# [Source]
▬▬▬▬▬▬
What a funny coincidence that celebrations of Apple’s 50th anniversary would hit the same month that the company introduced the MacBook Neo, a $599 laptop that has the potential to take the Mac to new heights.
The facts that Apple was founded in 1976 and the MacBook Neo exists in 2026 shouldn’t have anything in common but that they both involve a corporation called Apple. But that’s not right: Apple’s product philosophy is more continuous than you might imagine, and that string that starts with the Apple I ends, 50 years later, in a colorful new MacBook Neo.
Apple was born in a chaotic world. Dozens of personal computer companies were building early devices, and each of them was its own island with its own software running on custom hardware. New chips and new hardware innovations like floppy disk drives (did you know that the earliest Apple computers could only read data from audio cassettes?!) meant that as a computer company, you evolved rapidly or you died.
Most of them died, of course. But Apple didn’t, in part because it was always adopting the next big thing in order to survive. It was a mindset that I always connect to Steve Jobs, a man with absolutely zero sentimentality. Apple has always been a company that knows that it needs to move forward rapidly to survive.
▬▬▬▬▬▬
# [Collected data]
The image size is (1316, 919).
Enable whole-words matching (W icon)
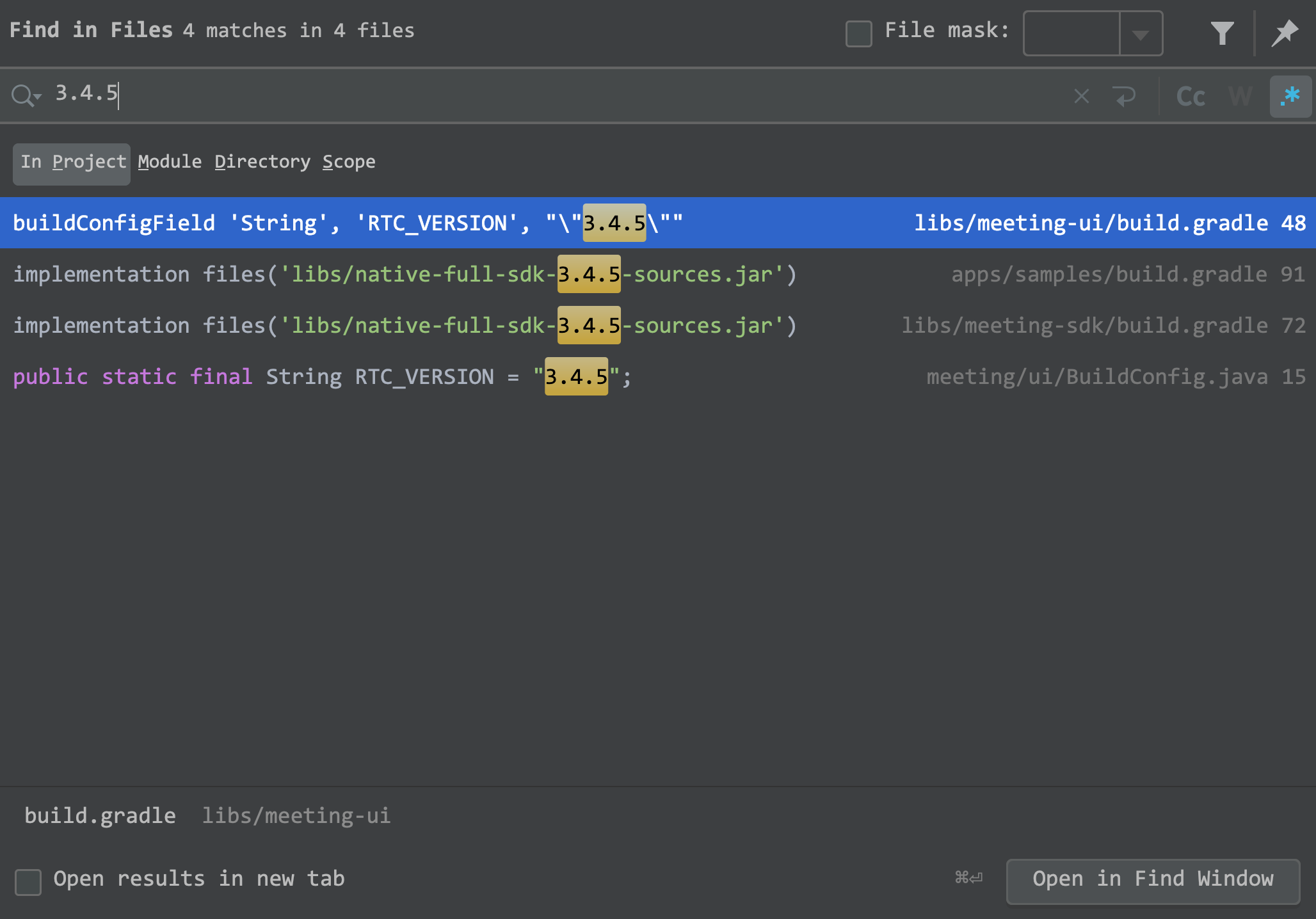pos(1240,96)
▬▬▬▬▬▬
# [Tasks to carry out]
[1] Decide whether each statement below agrees with the passage on Apple's 50th anniversary. Answer yes or no, and quote the words from the passage that decide it.
(a) The MacBook Neo is priced at $599.
(b) The earliest Apple computers could read data from floppy disks.
(c) Most of the early personal computer companies survived.
[2] Carry on the passage about Apple's 50th anniversary from the point where it stops.

# [Written responses]
[1]
(a) Yes: "a $599 laptop"
(b) No: "the earliest Apple computers could only read data from audio cassettes"
(c) No: "Most of them died, of course."

[2]
Steve Jobs believed in always moving forward and not getting sentimental about the past. That philosophy has served Apple well.
Apple
This has been a factor that has remained in the corporate culture, to varying degrees of strength, for 50 years. It’s not that Apple doesn’t care about taking care of its customers–it’s managed three chip transitions and one operating system transition on the Mac while providing solid support over a transitional period.
One reason this culture got reinforced is that Apple has never been the dominant ecosystem player in any market it’s competed in. (The iPod was dominant, but not really much of an ecosystem.) When you’re dominant, like PCs driven by Microsoft’s DOS and Windows operating systems, the name of the game is compatibility. Once you’ve got the bulk of the market, it’s all about consolidation.
Over time, stability and compatibility became a major reason why Microsoft was so successful. Old Windows apps just kept running. Microsoft built an entire culture about supporting its enormous base of customers, many of whom were using ancient hardware and software.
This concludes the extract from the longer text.